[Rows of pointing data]
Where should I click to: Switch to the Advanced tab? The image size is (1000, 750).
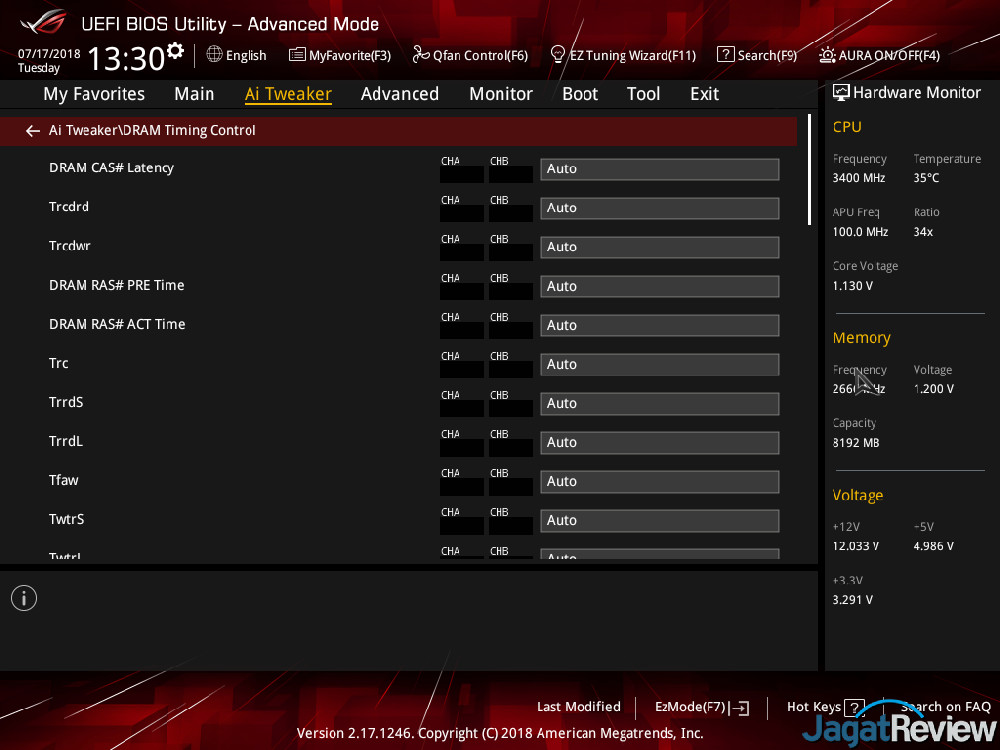(399, 94)
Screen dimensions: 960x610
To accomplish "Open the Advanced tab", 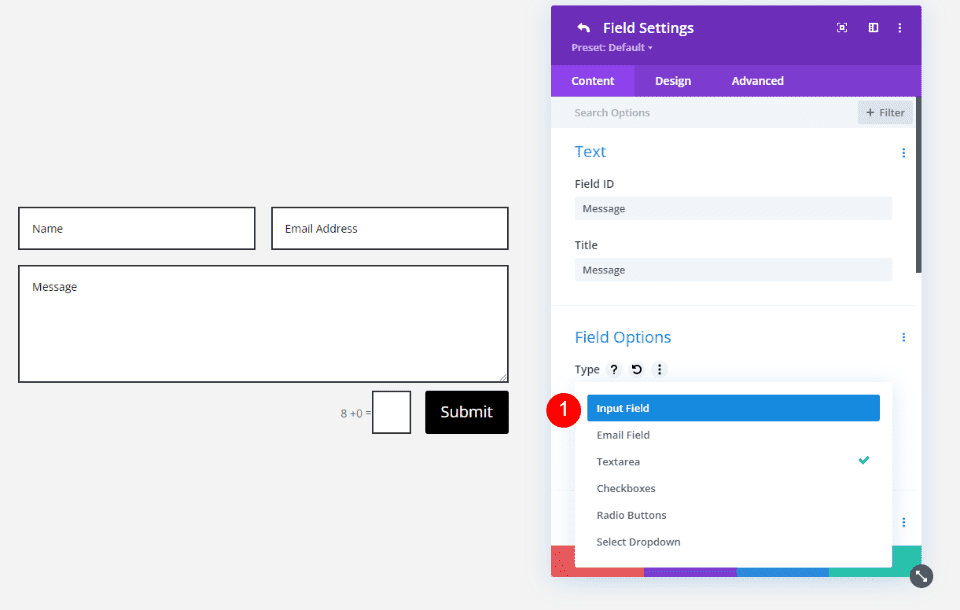I will [757, 81].
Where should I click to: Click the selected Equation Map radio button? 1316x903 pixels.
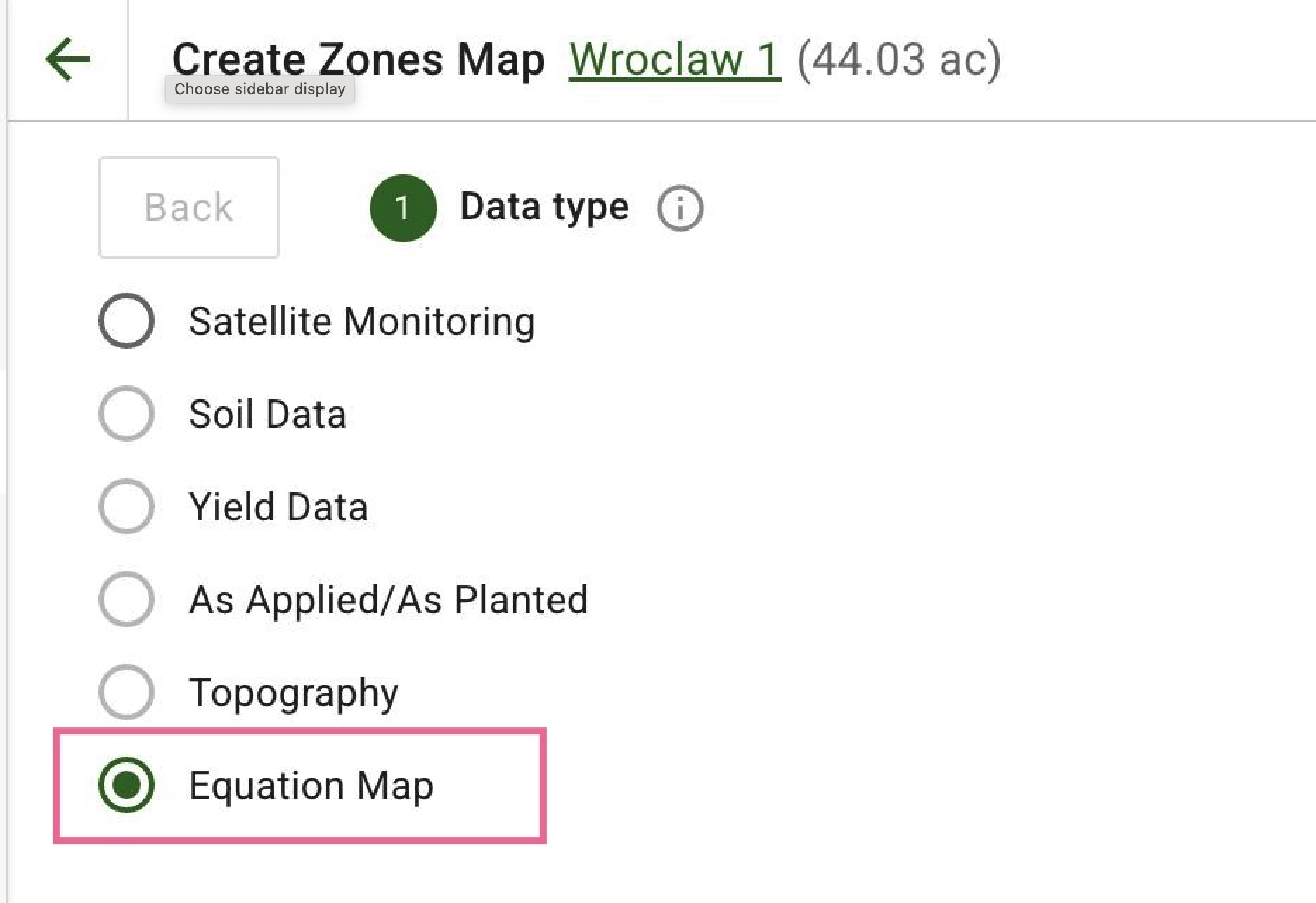point(127,785)
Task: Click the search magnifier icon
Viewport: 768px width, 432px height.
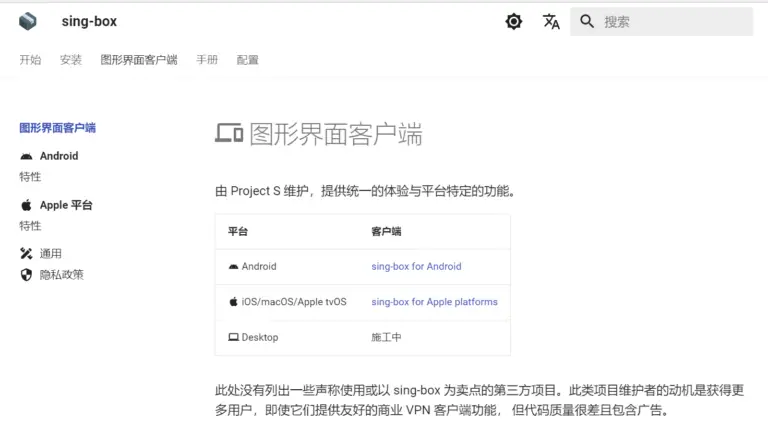Action: 587,21
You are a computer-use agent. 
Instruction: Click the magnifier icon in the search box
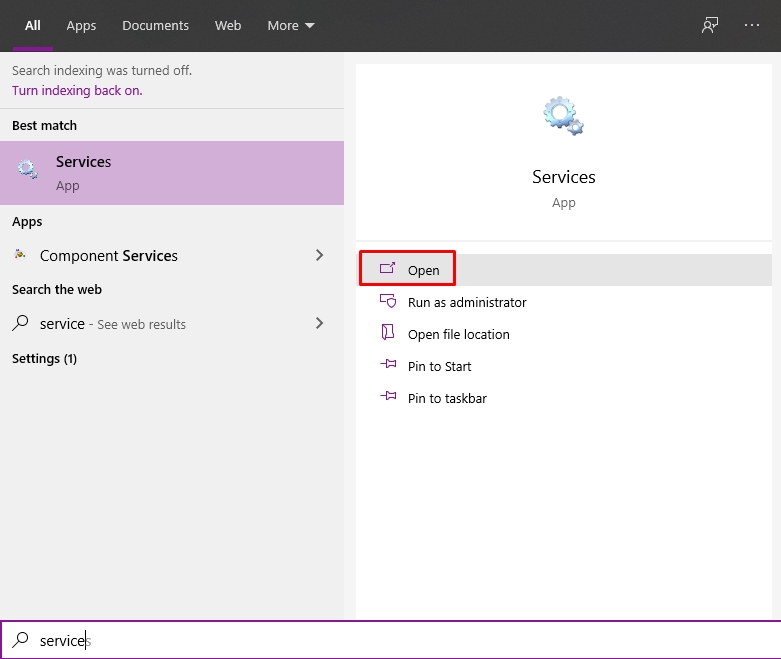[20, 640]

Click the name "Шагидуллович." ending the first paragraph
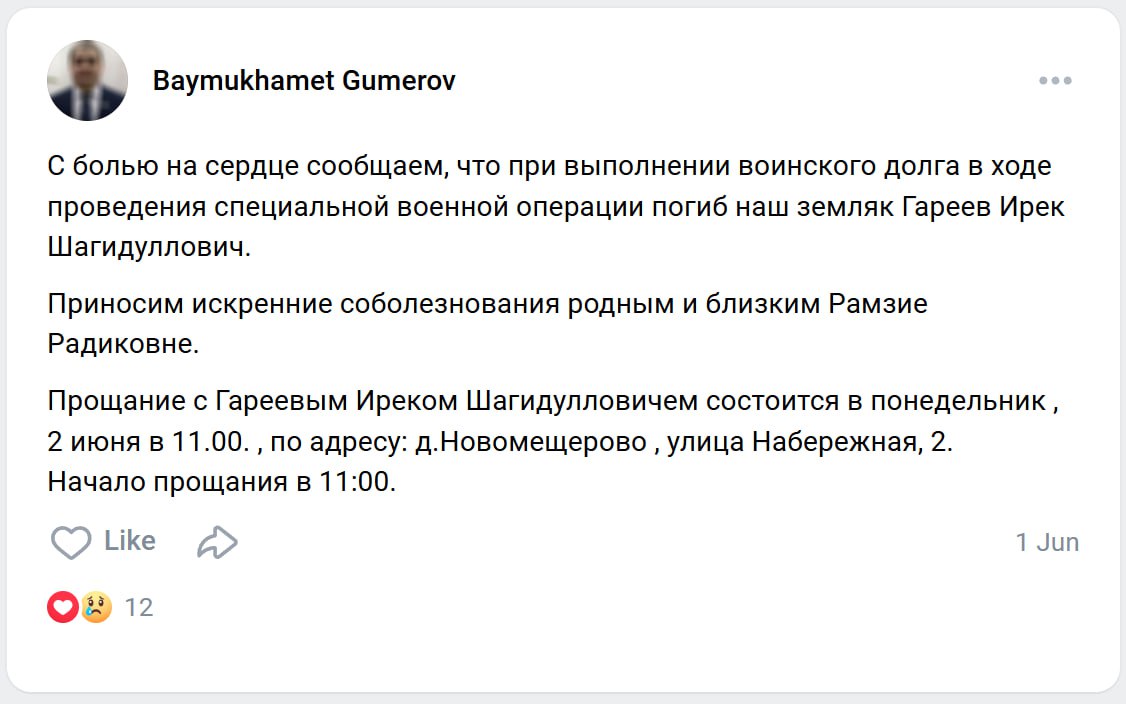tap(149, 247)
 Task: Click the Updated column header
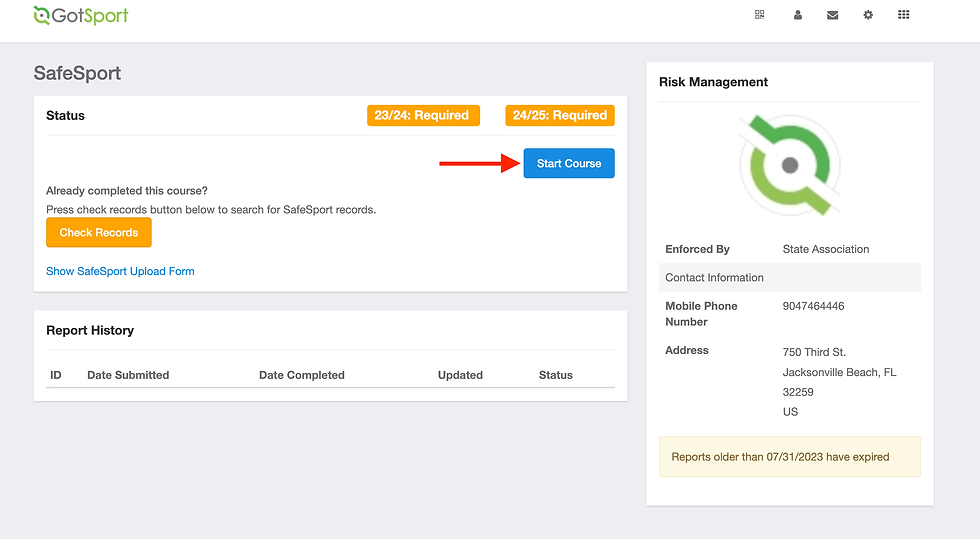[460, 375]
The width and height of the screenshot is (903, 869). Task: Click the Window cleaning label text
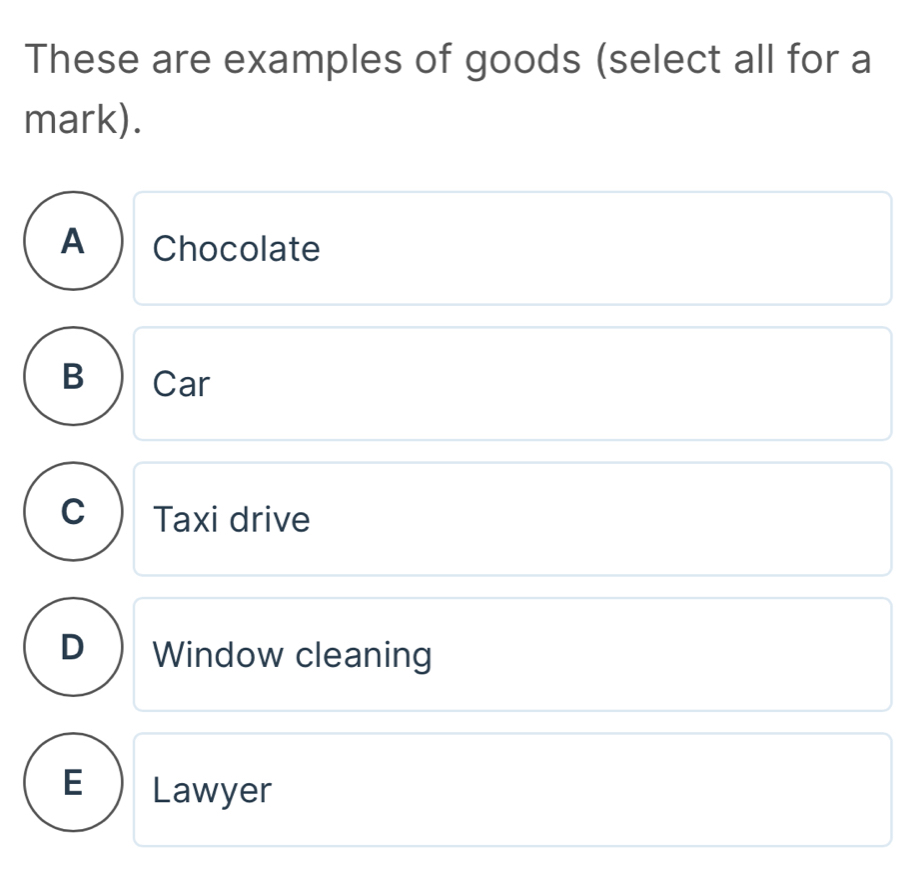click(x=290, y=655)
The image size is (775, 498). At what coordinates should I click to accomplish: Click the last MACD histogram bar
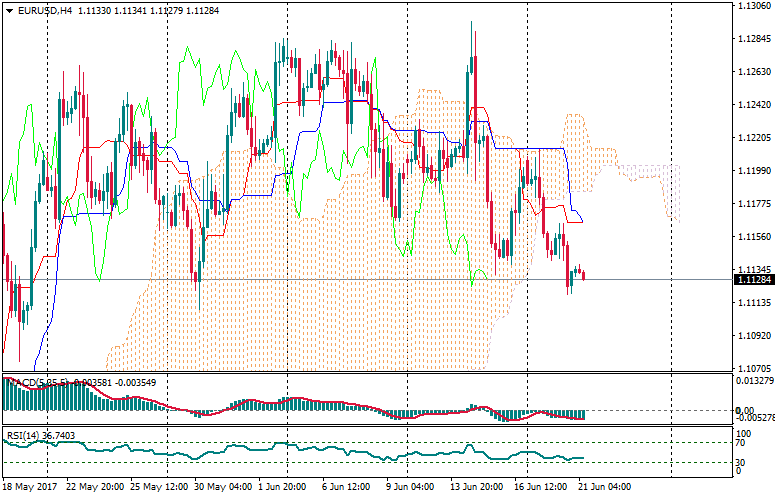point(583,415)
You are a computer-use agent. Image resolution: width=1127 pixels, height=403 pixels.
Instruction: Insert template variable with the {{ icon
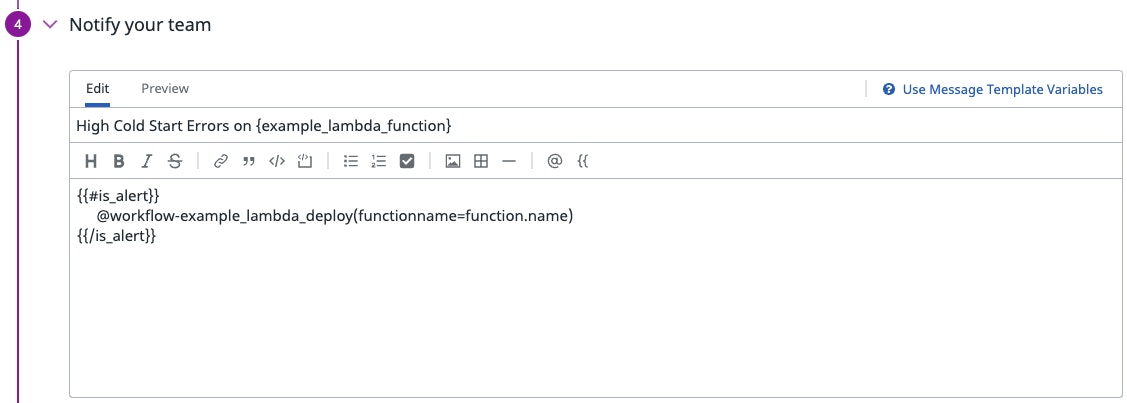(x=583, y=161)
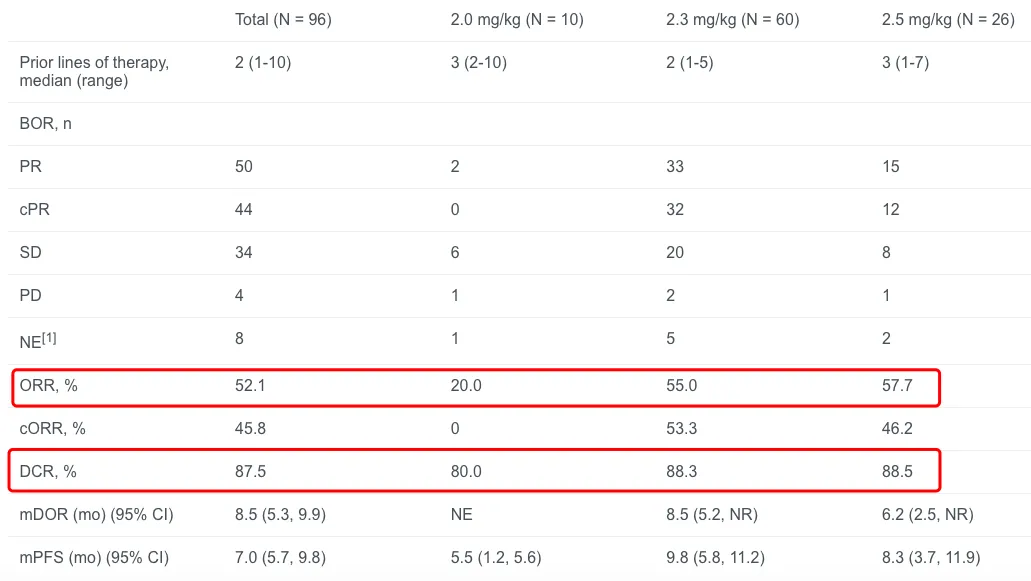Select the "BOR, n" row label
1031x581 pixels.
pos(45,124)
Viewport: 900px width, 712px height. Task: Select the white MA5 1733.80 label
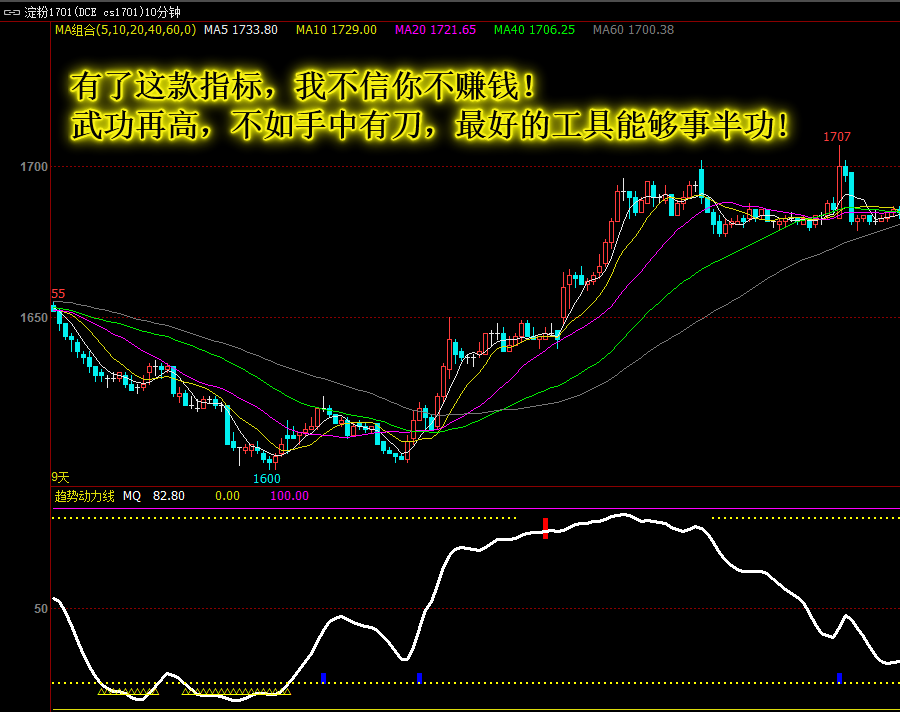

*Given task*.
Substitute "Goal" for "Task" in the data from the line with "Click the name" through the end of the data, changing nothing else, and give those lines back without the pictures.

*Response for this exercise*.
Click the name "Шагидуллович." ending the first paragraph
tap(149, 247)
 Goal: Click the Updated column header
[460, 375]
The width and height of the screenshot is (903, 869). Goal: Click the Window cleaning label text
click(x=290, y=655)
The image size is (775, 498). At what coordinates should I click to accomplish: Click the last MACD histogram bar
point(583,415)
You are a computer-use agent. Image resolution: width=1127 pixels, height=403 pixels.
Instruction: Insert template variable with the {{ icon
(x=583, y=161)
Select the "BOR, n" row label
1031x581 pixels.
pos(45,124)
Viewport: 900px width, 712px height. Goal: Select the white MA5 1733.80 label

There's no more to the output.